Preferably, in the second aqueous mixture X(2) prepared according to (ii), the molar ratio of the second base to the Bronsted acidic group of the monomers which exhibit a Bronsted acidic group is in the range of from 0.05:1 to 2.5:1, more preferably in the range of from 0.10:1 to 2:1, more preferably in the range of from 0.15:1 to 1.5:1.

Preferably Tg(X(2)) is in the range of from −10 to 40° C., more preferably in the range of from −5 to 30° C., more preferably in the range of from −5 to 9° C., more preferably in the range of from 0 to 8° C., or more preferably in the range of from 10 to 30° C., more preferably in the range of from 12 to 25° C., Tg(X(2)) being the theoretical glass transition temperature (Tg) of the polymer which would be obtained from polymerization of the monomers of the mixture X(2), wherein said theoretical glass transition temperatures Tg(X(2)) is determined according to the Fox equation.

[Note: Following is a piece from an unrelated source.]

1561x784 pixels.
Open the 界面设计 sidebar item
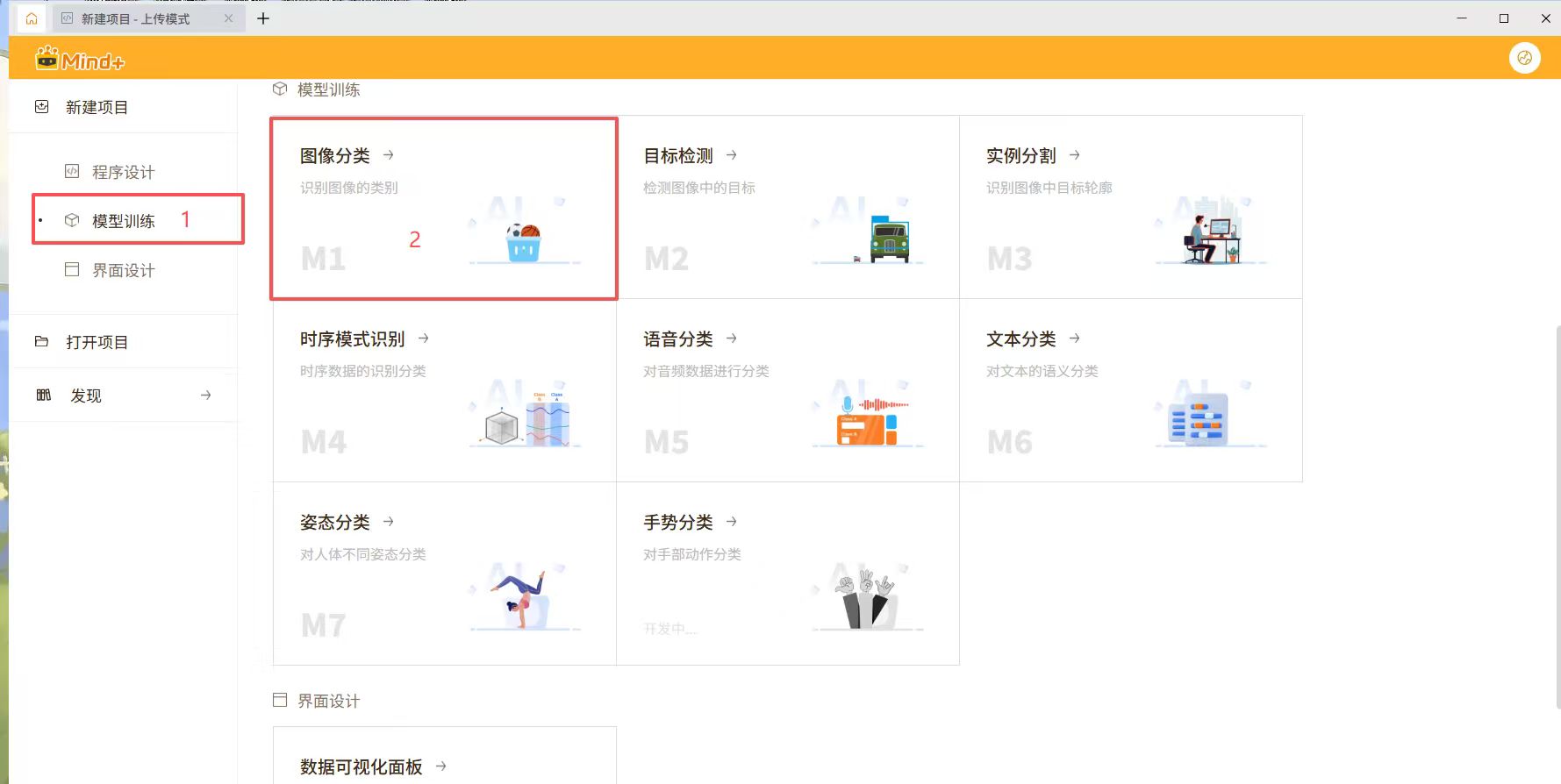click(124, 270)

Preferably the second base comprised in the second aqueous mixture X(2) prepared according to (ii) is selected from the group consisting of sodium hydroxide, ammonium hydroxide, sodium carbonate, ammonium bicarbonate, potassium hydroxide, calcium hydroxide, sodium bicarbonate, more preferably is selected from the group consisting of sodium hydroxide, ammonium hydroxide and potassium hydroxide, more preferably is sodium hydroxide.

Preferably the second aqueous mixture X(2) prepared according to (ii) may further comprise monoethylenically unsaturated silane functional monomers. Said monoethylenically unsaturated silane functional monomers are preferably monomers which in addition to an ethylenically unsaturated double bond bear at least one mono-, di- and/or tri-C1-C4-alkoxysilane group. Preferred monoethylenically unsaturated silane functional monomer are one or more of vinyl triethoxysilane (VTEO), 3-methacryloxypropyl trimethoxysilane (MEMO), vinyl trimethoxysilane, methacryloxymethyl trimethoxysilane and methacryloxymethyl triethoxysilane.

More preferably the second aqueous mixture X(2) prepared according to (ii) may further comprise one or more of vinyl triethoxysilane (VTEO), 3-methacryloxypropyl trimethoxysilane (MEMO), more preferably VTEO or MEMO.

As to preferred aspects of the present invention, it is more preferred that the second aqueous mixture X(2) prepared according to (ii) comprises

Preferably the second aqueous mixture X(2) further comprises one or more surfactants, wherein the surfactants are each selected from the group consisting of an anionic surfactant, a non-ionic surfactant and a mixture thereof.

As to the anionic surfactant, it is preferred that it comprises at least one anionic group, which is more preferably selected from the group consisting of a phosphate group, a phosphonate group, a sulfate group and a sulfonate group.

Preferably from 0 to 5 weight-%, more preferably from 0.1 to 3 weight-%, more preferably from 0.2 to 2 weight-%, of the the second aqueous mixture X(2) consist of the one or more surfactants.

Preferably the surfactant is an anionic surfactant, being more preferably an anionic emulsifier comprising at least one a sulfate group or a sulfonate group, more preferably a sulfate group.

Preferably the anionic emulsifier comprising a sulfate group is a salt of alkyl sulfates or alkyl ether sulfates, more preferably C8-C22-alkyl sulfates or C8-C22 alkyl ether sulfates.